* _Exercise description_: If a line of the data below contains the string "label", copy it into your answer.

Saved entries
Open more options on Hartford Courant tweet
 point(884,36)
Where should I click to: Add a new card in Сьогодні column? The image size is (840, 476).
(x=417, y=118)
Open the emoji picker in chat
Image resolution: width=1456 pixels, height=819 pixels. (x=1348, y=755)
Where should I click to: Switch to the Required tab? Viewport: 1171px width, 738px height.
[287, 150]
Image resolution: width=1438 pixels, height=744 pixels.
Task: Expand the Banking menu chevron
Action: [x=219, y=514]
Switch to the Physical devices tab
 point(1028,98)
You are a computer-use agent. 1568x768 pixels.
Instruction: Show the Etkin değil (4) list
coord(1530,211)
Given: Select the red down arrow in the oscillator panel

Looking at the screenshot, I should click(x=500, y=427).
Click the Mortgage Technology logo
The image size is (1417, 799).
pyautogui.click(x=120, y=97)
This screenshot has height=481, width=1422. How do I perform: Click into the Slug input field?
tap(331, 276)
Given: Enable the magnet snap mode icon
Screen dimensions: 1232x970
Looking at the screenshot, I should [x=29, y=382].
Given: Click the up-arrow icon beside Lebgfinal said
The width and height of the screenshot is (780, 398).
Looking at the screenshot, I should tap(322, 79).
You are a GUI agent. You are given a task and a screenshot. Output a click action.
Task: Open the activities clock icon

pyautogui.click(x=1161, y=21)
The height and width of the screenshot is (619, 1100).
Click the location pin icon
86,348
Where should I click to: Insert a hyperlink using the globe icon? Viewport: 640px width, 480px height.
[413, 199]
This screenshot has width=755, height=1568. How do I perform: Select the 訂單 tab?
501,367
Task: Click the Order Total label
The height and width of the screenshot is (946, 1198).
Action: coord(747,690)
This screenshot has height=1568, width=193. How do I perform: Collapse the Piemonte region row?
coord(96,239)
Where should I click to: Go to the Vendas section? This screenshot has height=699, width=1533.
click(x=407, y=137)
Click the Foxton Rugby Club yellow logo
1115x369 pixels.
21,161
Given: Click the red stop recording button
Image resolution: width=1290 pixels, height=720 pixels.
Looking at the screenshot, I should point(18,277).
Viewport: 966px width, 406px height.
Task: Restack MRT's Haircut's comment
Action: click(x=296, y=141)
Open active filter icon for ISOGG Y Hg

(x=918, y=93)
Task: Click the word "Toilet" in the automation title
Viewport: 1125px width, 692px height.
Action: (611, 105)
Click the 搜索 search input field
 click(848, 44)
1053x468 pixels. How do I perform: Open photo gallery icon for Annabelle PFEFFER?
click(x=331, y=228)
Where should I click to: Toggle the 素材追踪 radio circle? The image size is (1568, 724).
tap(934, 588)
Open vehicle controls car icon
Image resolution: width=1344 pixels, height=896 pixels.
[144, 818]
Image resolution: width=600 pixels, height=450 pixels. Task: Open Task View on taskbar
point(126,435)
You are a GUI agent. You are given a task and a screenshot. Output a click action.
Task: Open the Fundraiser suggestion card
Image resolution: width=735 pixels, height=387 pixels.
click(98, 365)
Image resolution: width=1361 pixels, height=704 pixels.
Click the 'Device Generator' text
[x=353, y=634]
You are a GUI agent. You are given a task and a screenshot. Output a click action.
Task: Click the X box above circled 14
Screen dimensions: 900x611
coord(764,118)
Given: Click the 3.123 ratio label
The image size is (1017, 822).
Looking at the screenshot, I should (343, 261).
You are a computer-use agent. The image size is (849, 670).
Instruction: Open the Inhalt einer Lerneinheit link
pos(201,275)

* _Response to the exercise_:
Task: Click the Order Total label
Given: Click the 3.123 ratio label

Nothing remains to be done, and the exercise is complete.